No. Mistakes in the implementation of research questions and methods are often due to biases authors invariably have, consciously or not. One’s biases will inevitably carry over to how one approaches a replication. Perhaps even more importantly, we aim at the cross-fertilization of research and trying to replicate the work of one’s peers might pave the way for a future collaboration, or may give rise to new ideas as a result of the replication effort.
Can I suggest a replication?
Yes. If you want to suggest an article for a replication, just open a new issue in the call for replication repository and give the reference of the original article and possibly the reason you would like to see this article replicated (please refrain from suggesting your own work). Note that you’re also encouraged to register as a reviewer such that you can review the replication you’ve been proposing if someone actually takes up the challenge.
If you’re looking for some challenge, you can also look at the current list of suggestions.
If my submission is rejected, can I resubmit it?

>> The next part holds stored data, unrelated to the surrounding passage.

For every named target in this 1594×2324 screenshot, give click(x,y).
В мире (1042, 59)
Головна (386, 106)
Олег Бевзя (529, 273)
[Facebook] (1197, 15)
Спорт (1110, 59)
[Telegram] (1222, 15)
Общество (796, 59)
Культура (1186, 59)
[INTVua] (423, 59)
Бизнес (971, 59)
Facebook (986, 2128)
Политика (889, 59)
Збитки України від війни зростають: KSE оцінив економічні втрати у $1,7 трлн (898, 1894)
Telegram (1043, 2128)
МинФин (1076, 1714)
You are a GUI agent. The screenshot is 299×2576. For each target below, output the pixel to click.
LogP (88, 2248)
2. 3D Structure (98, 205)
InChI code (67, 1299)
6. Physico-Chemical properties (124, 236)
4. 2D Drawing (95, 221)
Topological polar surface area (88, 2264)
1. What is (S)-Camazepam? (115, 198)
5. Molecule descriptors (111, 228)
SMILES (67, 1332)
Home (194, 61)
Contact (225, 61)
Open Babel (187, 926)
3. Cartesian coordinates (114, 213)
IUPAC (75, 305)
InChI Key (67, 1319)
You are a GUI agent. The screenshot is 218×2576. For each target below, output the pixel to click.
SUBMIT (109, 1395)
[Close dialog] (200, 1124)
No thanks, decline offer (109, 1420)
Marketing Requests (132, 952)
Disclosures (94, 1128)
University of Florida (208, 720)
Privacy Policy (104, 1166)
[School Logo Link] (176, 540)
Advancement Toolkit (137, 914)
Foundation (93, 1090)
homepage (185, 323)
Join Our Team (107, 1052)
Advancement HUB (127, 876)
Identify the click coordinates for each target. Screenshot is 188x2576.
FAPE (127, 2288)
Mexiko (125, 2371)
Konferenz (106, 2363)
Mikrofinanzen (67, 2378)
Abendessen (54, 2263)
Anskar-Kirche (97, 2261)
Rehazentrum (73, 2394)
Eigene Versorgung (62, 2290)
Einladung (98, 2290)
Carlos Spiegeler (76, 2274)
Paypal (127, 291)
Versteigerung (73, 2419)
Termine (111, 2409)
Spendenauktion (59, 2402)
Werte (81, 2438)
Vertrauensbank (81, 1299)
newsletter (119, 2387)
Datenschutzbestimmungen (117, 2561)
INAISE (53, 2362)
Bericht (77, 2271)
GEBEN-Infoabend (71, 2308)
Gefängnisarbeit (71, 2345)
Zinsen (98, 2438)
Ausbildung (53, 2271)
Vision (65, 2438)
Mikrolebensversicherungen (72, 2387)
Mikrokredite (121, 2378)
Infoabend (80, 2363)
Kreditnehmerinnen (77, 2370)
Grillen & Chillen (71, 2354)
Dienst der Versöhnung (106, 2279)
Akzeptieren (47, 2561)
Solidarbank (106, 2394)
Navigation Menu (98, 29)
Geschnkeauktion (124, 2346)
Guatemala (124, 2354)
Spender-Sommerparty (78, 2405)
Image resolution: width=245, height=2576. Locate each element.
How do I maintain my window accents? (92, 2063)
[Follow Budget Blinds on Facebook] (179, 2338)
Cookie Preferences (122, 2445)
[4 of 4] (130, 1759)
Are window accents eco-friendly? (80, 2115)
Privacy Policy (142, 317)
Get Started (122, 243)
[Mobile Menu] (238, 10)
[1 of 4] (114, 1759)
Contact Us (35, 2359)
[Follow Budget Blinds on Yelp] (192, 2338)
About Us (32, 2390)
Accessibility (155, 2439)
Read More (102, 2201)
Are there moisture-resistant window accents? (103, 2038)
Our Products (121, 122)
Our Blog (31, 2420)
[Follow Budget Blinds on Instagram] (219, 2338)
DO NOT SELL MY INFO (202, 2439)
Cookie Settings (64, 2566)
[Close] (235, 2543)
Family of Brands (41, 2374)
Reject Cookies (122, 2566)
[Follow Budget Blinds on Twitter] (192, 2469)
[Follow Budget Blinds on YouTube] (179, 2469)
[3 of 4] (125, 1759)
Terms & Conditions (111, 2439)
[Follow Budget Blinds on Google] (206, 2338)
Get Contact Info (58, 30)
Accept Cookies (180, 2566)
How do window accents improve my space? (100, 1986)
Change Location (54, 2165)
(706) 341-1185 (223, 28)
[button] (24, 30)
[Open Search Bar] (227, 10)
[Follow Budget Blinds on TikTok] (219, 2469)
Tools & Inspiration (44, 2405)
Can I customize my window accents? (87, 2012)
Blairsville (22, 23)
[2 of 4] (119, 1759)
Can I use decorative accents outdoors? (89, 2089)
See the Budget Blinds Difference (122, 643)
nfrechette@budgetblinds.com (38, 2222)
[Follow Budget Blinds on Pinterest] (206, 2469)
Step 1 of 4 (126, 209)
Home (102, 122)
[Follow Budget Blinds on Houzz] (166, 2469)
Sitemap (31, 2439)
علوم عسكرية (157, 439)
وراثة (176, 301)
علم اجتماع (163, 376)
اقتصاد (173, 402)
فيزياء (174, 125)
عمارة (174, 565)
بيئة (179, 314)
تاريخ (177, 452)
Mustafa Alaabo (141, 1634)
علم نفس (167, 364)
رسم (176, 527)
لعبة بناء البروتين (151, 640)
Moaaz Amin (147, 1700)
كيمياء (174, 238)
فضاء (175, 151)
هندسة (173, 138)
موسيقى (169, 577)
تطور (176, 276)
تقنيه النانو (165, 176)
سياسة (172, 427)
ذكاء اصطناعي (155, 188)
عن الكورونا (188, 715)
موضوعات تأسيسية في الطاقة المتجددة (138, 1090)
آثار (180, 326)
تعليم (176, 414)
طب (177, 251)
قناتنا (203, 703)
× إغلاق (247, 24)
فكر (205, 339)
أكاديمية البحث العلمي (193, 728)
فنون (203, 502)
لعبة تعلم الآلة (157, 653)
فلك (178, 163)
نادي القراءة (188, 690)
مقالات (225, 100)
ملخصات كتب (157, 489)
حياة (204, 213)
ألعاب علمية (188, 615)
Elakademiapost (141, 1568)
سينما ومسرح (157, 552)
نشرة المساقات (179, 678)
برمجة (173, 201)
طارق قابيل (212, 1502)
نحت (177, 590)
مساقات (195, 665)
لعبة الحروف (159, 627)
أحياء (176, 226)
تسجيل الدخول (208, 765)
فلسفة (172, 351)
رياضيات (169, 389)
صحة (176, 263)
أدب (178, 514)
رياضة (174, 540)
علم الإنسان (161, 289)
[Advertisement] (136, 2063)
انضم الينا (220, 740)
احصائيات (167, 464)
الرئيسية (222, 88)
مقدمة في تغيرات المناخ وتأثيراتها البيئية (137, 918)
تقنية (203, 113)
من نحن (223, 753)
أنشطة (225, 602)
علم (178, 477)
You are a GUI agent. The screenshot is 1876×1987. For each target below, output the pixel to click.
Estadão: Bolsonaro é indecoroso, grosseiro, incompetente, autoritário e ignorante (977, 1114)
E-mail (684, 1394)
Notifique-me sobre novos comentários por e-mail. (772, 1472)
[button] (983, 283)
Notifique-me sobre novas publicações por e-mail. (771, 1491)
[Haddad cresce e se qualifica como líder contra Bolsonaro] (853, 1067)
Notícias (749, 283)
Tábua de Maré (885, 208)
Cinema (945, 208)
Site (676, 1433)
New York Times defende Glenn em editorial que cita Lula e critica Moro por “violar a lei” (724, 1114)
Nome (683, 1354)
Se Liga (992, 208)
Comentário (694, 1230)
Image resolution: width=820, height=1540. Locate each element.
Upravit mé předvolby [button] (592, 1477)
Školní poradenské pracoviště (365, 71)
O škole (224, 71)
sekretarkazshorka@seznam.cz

This depends on the reason your submission was rejected. If the original research has already been replicated previously (in ReScience or elsewhere), it is unlikely we’ll consider another replication, even if you think your implementation is better. However, if your submission has ben rejected because reviewers cannot make it run, you are encouraged to re-submit once the identified problems have been solved.
What if I fail to replicate a research result?
Some research may not be replicable. Before declaring a research result non-replicable, we require extra caution to be taken. In addition to scrutiny of your submission by reviewers and editors, we will contact the authors of the original research, and issue a challenge to the ReScience community to spot and report (using the issue tracker) errors in your implementation. If no errors are found, your work will be accepted and the original research will be declared non-replicable.
Is there a preferred implementation language?
We favor a Python implementation because this language offers a scientific programming stack that can handle research in many domains of science (see for example the Scipy 2015 and EuroScipy 2015 conferences). Python is also often reported by scientists to easier to learn and use than other languages. Furthermore, using Python might allow us to use the IPython notebook and the upcoming Jupyter environments.
However, other languages or tools are acceptable if they are mainstream in the respective domain of research.
I’m a student, can I submit?
Yes ! Students are strongly encouraged to submit their work. Although the ReScience publishing model is a bit different from other academic journals, it can give students a first experience at peer-reviewed scholarly publishing, including meeting standards of scientific rigor and addressing reviewers’ comments. Publishing in ReScience is also a way to actively contribute to open science while adding to one’s publication record.
How do I know if my replication is successful?
This depends mainly on the original paper introducing the research results to be replicated. Results might be presented in a qualitative or quantitative way and you’ll have to clearly state why you think your implementation of a method or protocol is a faithful replication of the original results.
What kind of research can I replicate?
Any computational research in any domain of science as long as there is an editor from the Board who has the expertise to edit your submission. The editorial board is growing to increase the scientific domains being covered. If no editor is able to edit your submission, you can also propose a guest editor (who must be willing to work with our GitHub-based editorial processes).
Does ReScience issue DOIs (Digital Object Identifiers)?
ReScience itself does not, but every article published in ReScience receives a DOI from, and is indexed in Zenodo.
What is the preferred format for the accompanying article?
We use exclusively Markdown format, from which articles are converted to HTML, PDF, and other formats using pandoc.
We realize that this may impose some limitations on formatting possibilities. However, it is the tradeoff we chose to be able to offer a green open-access journal. All editors and reviewers are volunteers, and we want to minimize their workload.